**SELECTED EXTRACT:**
----

Well, I could use macros, or the largest integer type, or:
#include <stddef.h>
#include <limits.h>

char is_le()
{  const int   v = 1;
   const char* p = (unsigned char*)&v;
   return *p == 0;
}

unsigned char highest_bit_1( unsigned char byte )
{  int           i            ;
   unsigned char mask = 1 << (CHAR_BIT-1);
   for( i = 0; i <= CHAR_BIT; i += 1 )
   {  if( byte & mask )
      {  break;  }
      mask >>= 1;
   }
   return mask;
}

unsigned long long highest_bit_2( void* val, size_t sz )
{  int            i,f,inc;
   unsigned char *p = val;
   unsigned char        c;
   char           le = is_le();

   if( le )
   {  inc =  1;            } else
   {  inc = -1; p += sz-1; }

   f = sz;
   for( i = 0; i < sz; i += 1 )
   {  if( (c = *p) == 0 )
      {  p += inc;  }
      else
      {  f = i;
         break;
      }
   }
   return highest_bit_1( c ) << (CHAR_BIT*(sz-1-f));
}


-- 
()  ascii ribbon campaign -- against html e-mail
/\  www.asciiribbon.org   -- against proprietary attachments

[toc] | [prev] | [next] | [standalone]


#237611

FromTim Rentsch <tr.17687@z991.linuxsc.com>
Date2023-10-12 07:01 -0700
Message-ID<864jiwaqic.fsf@linuxsc.com>
In reply to#236929
Anton Shepelev <anton.txt@g{oogle}mail.com> writes:

> Tim Rentsch:
>
>> But the approach you are using requires knowing the size
>> of the type involved.  The challenge is to write code that
>> works without having to know the size in advance.
>
> Well, I could use macros, or the largest integer type, or:

Neither necessary nor sufficient.  The code should work for
the type T being __uint128_t, which is larger than uintmax_t.

> #include <stddef.h>
> #include <limits.h>
>
> [..examine value character-by-character, including
>    determining if little-endian encoding is used..]

You're making things more complicated than they need to be.
Looking at character values rather than just values of the type
involved is almost guaranteed to have potential representation
issues.  For example, little endian and big endian are not the
only choices possible for endianness.

----

**PROVIDED MATERIAL:**
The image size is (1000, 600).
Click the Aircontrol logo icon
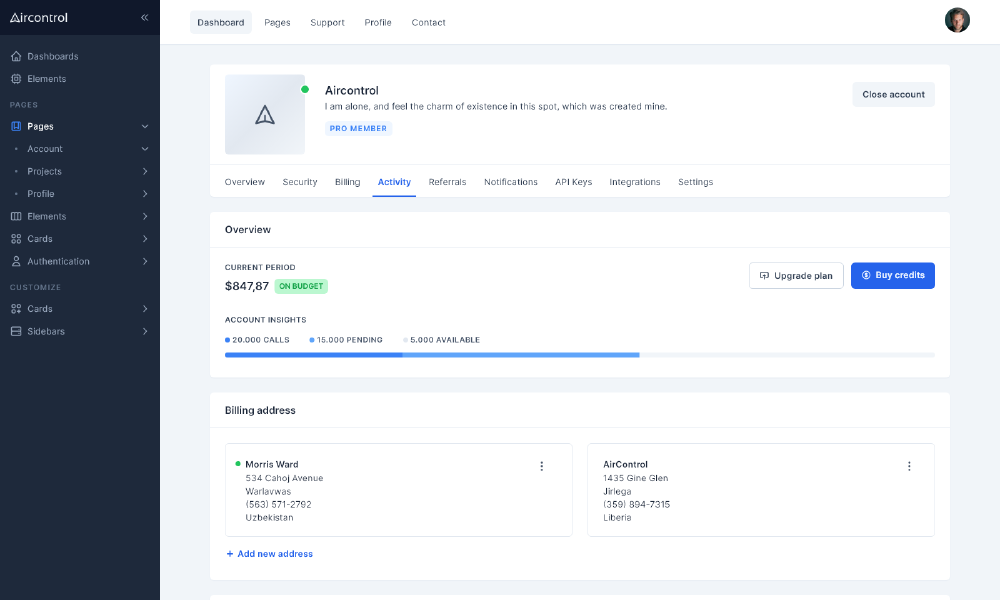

----

**REQUIREMENT A:** In the highest-bit thread, why does Tim Rentsch object to examining the value character by character? Answer in one to three sentences.
**REQUIREMENT B:** Could you carry on the highest-bit thread from its final sentence?
You won't need the material for this.

**TASK OUTPUT A:** He says that looking at character values instead of values of the type itself is almost guaranteed to create potential representation issues. As an example, he points out that little endian and big endian are not the only possible kinds of endianness.

**TASK OUTPUT B:**
Below is a proposed solution that mostly works.  What problems
does it have, and how can they be fixed?  And can we find
something better?

    /* The type T has been supplied somewhere upstream.  It */
    /* is an unsigned type, and possibly outside the realm  */
    /* of 'integer types' as defined by the C standard, as  */
    /* for example __uint128_t.                             */

    T
    highest_bit_set( T u ){
        T r = 1;
        while(  u>>1 > r  )  r <<= 1;
        return  r;
    }

[toc] | [prev] | [next] | [standalone]


#237682

Fromscott@slp53.sl.home (Scott Lurndal)
Date2023-10-12 14:18 +0000
Message-ID<ffTVM.60121$8fO.5299@fx15.iad>
In reply to#237611
Tim Rentsch <tr.17687@z991.linuxsc.com> writes:
>Anton Shepelev <anton.txt@g{oogle}mail.com> writes:
>
>> Tim Rentsch:
>>
>>> But the approach you are using requires knowing the size
>>> of the type involved.  The challenge is to write code that
>>> works without having to know the size in advance.
>>
>> Well, I could use macros, or the largest integer type, or:
>
>Neither necessary nor sufficient.  The code should work for
>the type T being __uint128_t, which is larger than uintmax_t.
>
>> #include <stddef.h>
>> #include <limits.h>
>>
>> [..examine value character-by-character, including
>>    determining if little-endian encoding is used..]
>
>You're making things more complicated than they need to be.
>Looking at character values rather than just values of the type
>involved is almost guaranteed to have potential representation
>issues.  For example, little endian and big endian are not the
>only choices possible for endianness.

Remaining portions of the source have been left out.